Les connaissances des scientifiques et des collectivités sur le morse de l’Atlantique sont recueillies et compilées par unité de gestion (stock ou population). Par conséquent, l’information employée pour évaluer la situation des morses au Canada est organisée de manière à refléter les cinq populations reconnues et utilisées pour gérer les morses. Cependant, le COSEPAC ne considère pas ces populations comme des unités désignables.

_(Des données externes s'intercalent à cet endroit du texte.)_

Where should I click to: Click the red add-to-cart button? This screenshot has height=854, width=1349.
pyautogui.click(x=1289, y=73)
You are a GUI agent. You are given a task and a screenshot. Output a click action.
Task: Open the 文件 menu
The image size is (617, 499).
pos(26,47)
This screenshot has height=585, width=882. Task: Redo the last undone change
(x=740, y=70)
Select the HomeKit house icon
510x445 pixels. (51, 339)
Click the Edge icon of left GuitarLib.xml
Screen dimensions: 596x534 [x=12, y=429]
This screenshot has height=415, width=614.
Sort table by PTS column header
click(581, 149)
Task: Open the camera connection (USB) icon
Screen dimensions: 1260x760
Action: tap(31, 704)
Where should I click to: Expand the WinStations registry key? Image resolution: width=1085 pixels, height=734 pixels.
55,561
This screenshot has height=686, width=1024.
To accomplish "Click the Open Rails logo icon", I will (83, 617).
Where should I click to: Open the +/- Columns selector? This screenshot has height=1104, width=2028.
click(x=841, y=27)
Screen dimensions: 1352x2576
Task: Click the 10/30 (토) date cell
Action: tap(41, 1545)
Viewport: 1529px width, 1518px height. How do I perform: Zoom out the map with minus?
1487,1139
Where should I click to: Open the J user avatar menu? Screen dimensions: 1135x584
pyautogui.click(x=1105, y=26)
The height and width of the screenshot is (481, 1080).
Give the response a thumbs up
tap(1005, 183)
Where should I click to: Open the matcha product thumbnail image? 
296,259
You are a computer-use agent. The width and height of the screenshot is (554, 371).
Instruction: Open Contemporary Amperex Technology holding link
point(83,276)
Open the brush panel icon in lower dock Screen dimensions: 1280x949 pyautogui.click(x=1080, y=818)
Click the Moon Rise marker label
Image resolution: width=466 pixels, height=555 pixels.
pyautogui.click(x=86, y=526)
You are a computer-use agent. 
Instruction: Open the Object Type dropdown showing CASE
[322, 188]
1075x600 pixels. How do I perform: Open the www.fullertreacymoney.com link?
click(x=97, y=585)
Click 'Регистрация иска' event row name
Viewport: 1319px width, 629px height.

Population du sud et de l’est de la baie d’Hudson

La population du sud et de l’est de la baie d’Hudson est répartie sur un territoire d’environ 65 000 km2, depuis les îles Ottawa jusqu’à la région de la pointe Ekwan, dans l’ouest de la baie James (figure 4). On a conclu que cette population était distincte de celle du nord de la baie d’Hudson et du détroit de Davis d’après les répartitions géographiques, les changements dans l’abondance et les isotopes du plomb. Il semble y avoir un vide dans la répartition de ces populations entre l’île Mansel et les îles Ottawa. Le déclin apparent dans l’abondance des morses de la population du sud et de l’est de la baie d’Hudson ne s’est pas accompagné d’un déclin analogue dans la région de l’île Coats, ce qui donne à penser que l’immigration à partir du détroit d’Hudson ou du nord de la baie d’Hudson est limitée (Born et al., 1995). Les différences dans les rapports des isotopes du plomb (208Pb/207Pb) dans les dents des individus capturés par les chasseurs d’Akulivik et d’Inukjuak corroborent l’hypothèse voulant que ces populations soient séparées (Outridge et Stewart, 1999; Outridge et al., 2003). Cette analyse, qui compare le plomb accumulé dans les dents des morses au cours de leur vie, indique que, en moyenne, les individus capturés par les chasseurs de ces collectivités fréquentent des habitats différents sur le plan géochimique pendant la plus grande partie de leur vie. Les Inuits d’Akulivik chassent traditionnellement les morses de l’île Nottingham, alors que les Inuits d’Inukjuak chassent principalement le morse dans les îles Ottawa, King George ou Sleeper (Olpinski, 1993; Portnoff, 1994; Reeves, 1995; Brooke, 1997).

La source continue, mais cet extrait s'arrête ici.